She continues, ‘I might as well tell you right now that this is my hot-button issue—a personal hang-up—that sex ought to be shared respectfully. I think these women must die a little bit every day. Do you know what it’s like dealing with foul manipulation, degrading language, being reduced to a mere sex toy by strangers, and even by men whom one has known and trusted? Do you know what it feels like to be used? You don’t, you can’t, because you are a man.’

He wants to say: We all have different thresholds of desecration and violation; your own thresholds are not universal. Don’t rashly conflate paid sex with disrespect. Even in conventional unions—of lovers and spouses—payment for sexual favors, negotiated a lot less openly, occurs in other unsavory forms. At least this is more honest and clear-cut. But he remains silent. He cannot dispel the whiff of a loophole in his reasoning.

Without warning, she begins to sob. He is dismayed by this development. He wasn’t expecting tears on their second date. Who knows what history provokes this? He extends his right arm and gently squeezes her shoulder.

‘I am sorry,’ she pulls a napkin from her bag, wipes her eyes, and then blows her nose into it. ‘With some men, even I have felt like I am beheld by eyes that belong to another kind of creature, who cannot see me in here. They only see what they want to see, which is not nearly who I am. I am a means to their sexual ends. Women have sexual needs too, you know, why can’t men control themselves like we do? Why do they have to be so cavalier, so …?’

Unthinking, preying, sordid … he silently shuffles the words. So true, and how curious that we once placed ourselves a step below the angels. He recently dwelled on the fact that each day so many men rape women, that one in six American women have apparently been raped at least once. For the first time recently, he vividly tried to imagine himself inside the mind of a rapist, how it operated—creative empathy one might say—and it filled him with revulsion for his sex. Such cruelty lurking just beneath the skin of men.
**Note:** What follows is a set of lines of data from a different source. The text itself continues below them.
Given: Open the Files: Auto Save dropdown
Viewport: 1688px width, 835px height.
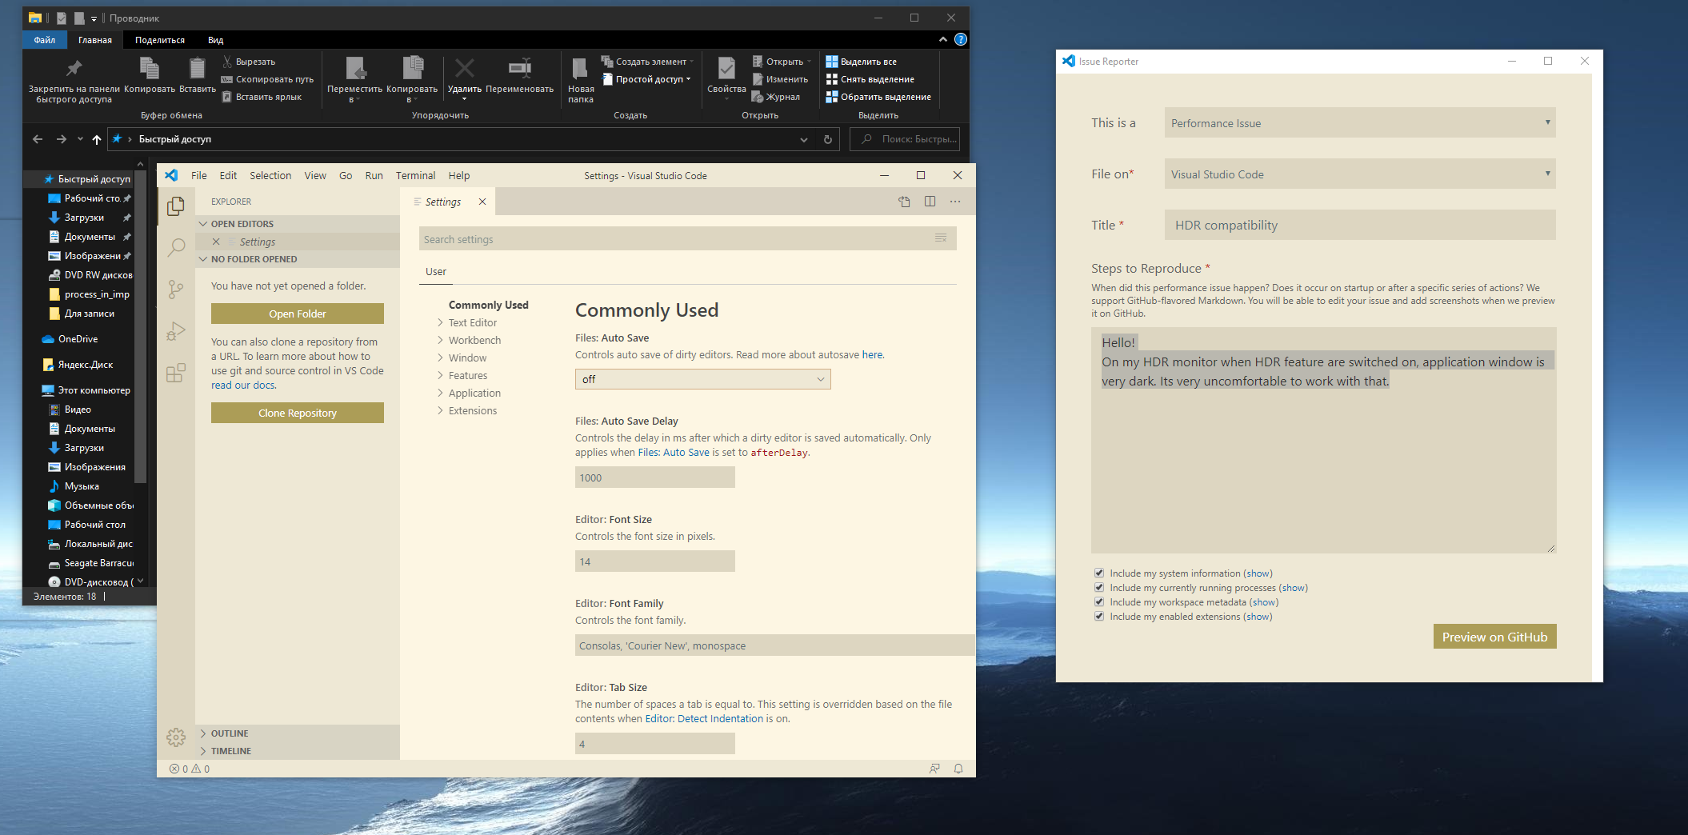Looking at the screenshot, I should click(x=702, y=378).
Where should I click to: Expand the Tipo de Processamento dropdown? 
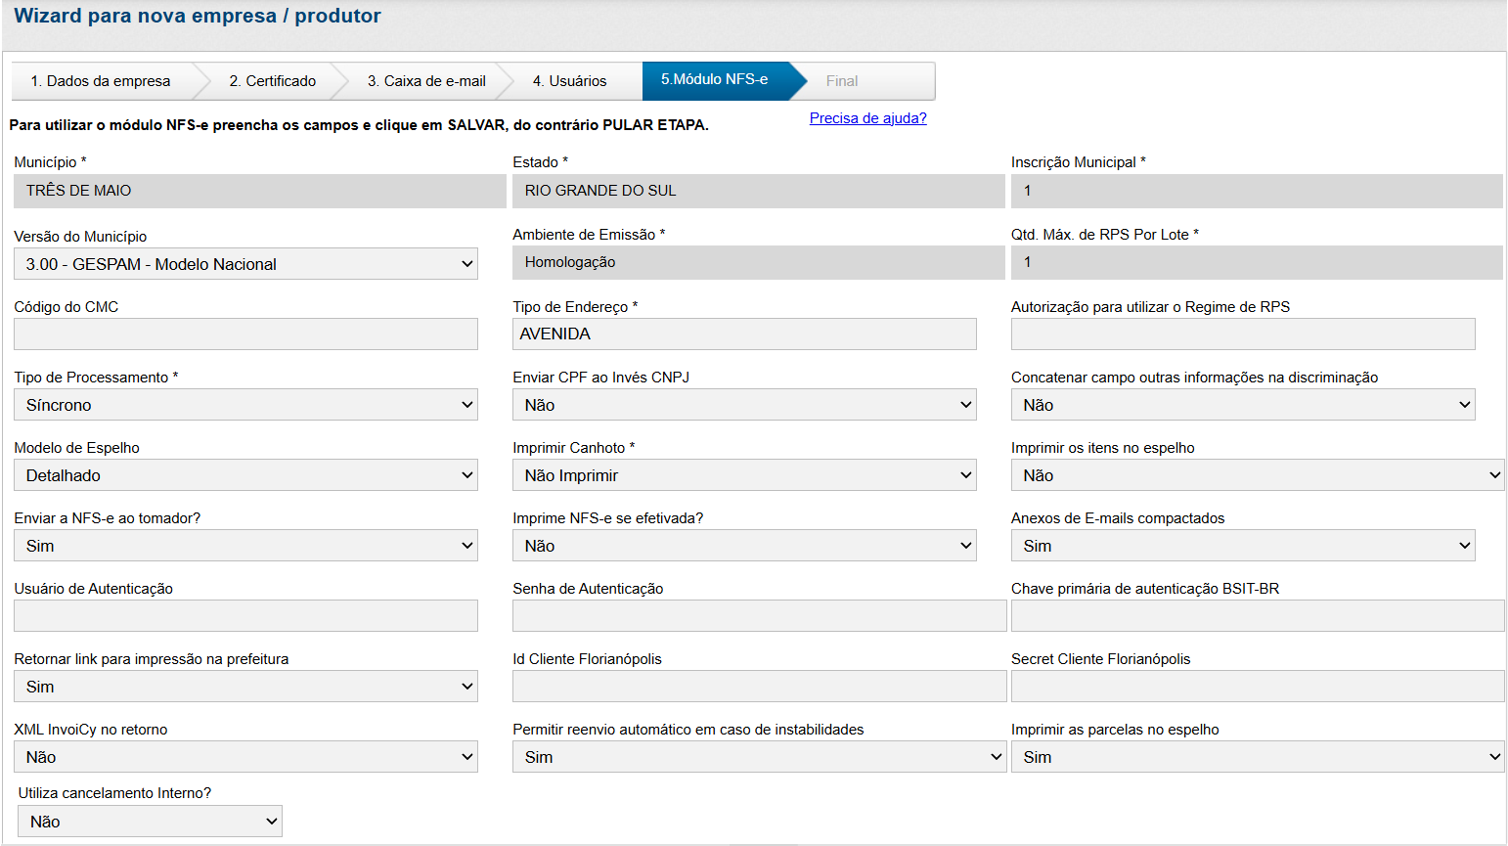tap(245, 405)
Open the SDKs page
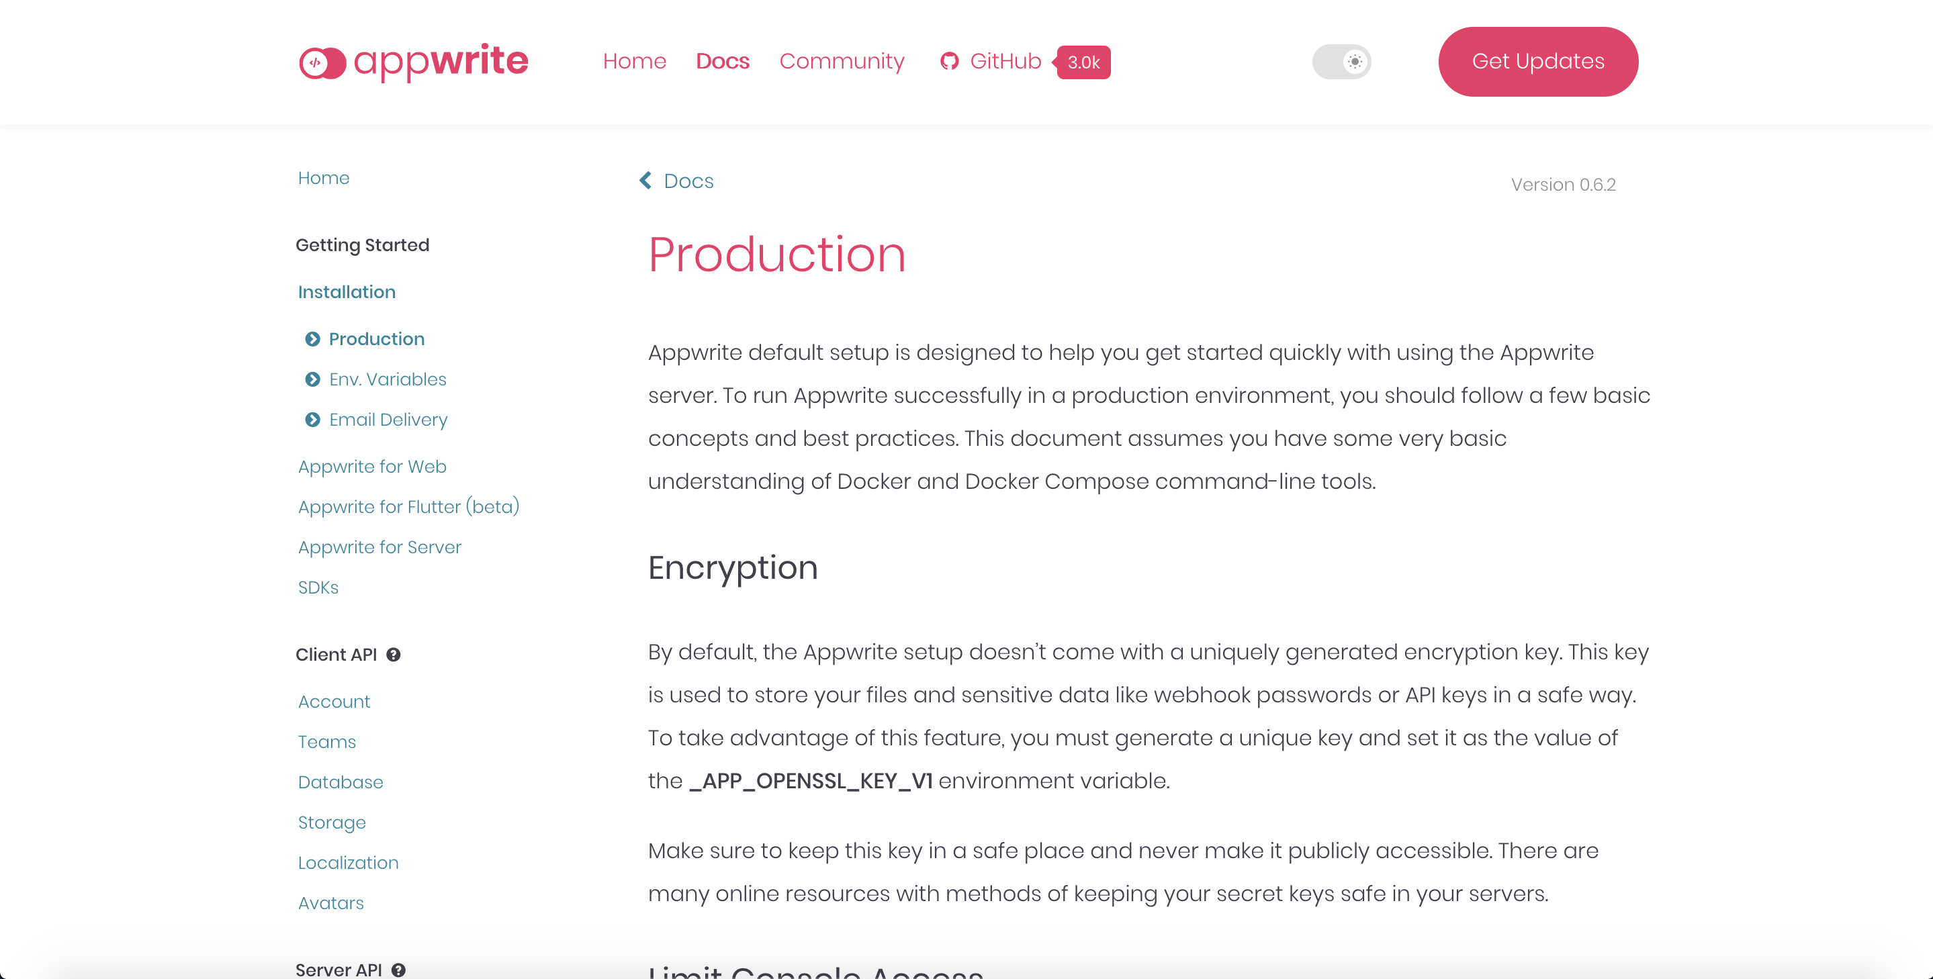The height and width of the screenshot is (979, 1933). click(x=318, y=587)
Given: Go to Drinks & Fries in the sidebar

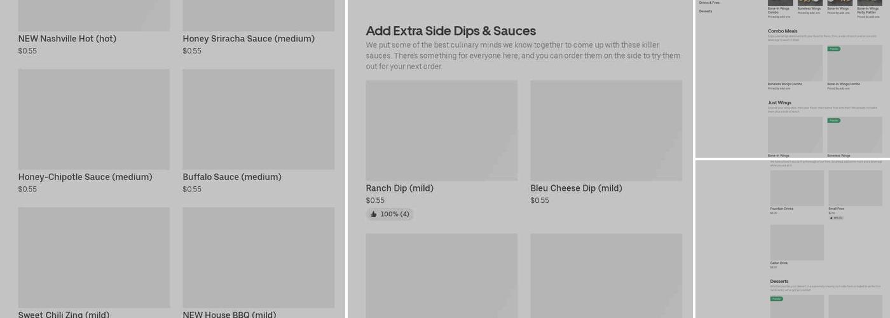Looking at the screenshot, I should coord(709,3).
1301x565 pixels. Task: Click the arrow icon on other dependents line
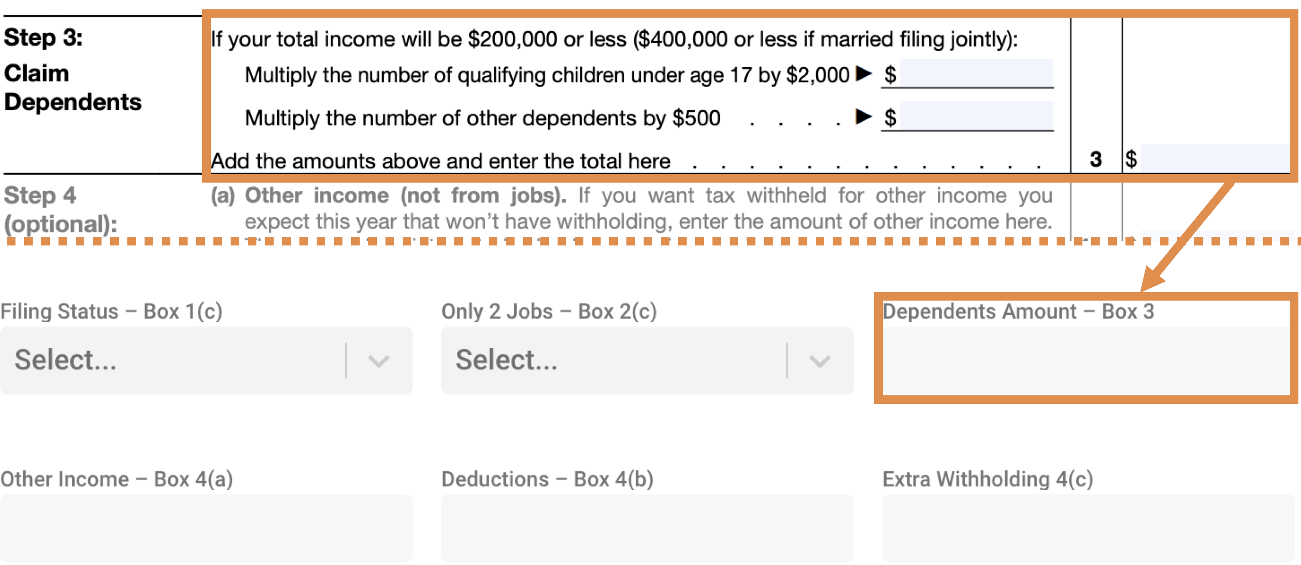pyautogui.click(x=864, y=117)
He knows he has it in him to reduce women’s bodies to objects of pleasure, to imagine them as little more than three holes and two hands. Yes, yes, he knows that gaze. It’s rooted in a primeval, predatory force in him that he cannot wish away, only try to tame. Our religions too have long served to repress this gaze, but today’s culture of individualism and popular porn, the so-called gonzo porn, thrives on and even cultivates this gaze. So many women in the business of porn now derive their livelihood from ordinary men—fathers, husbands, brothers, sons, uncles, neighbors, coworkers—exercising that gaze. How different is he from these men?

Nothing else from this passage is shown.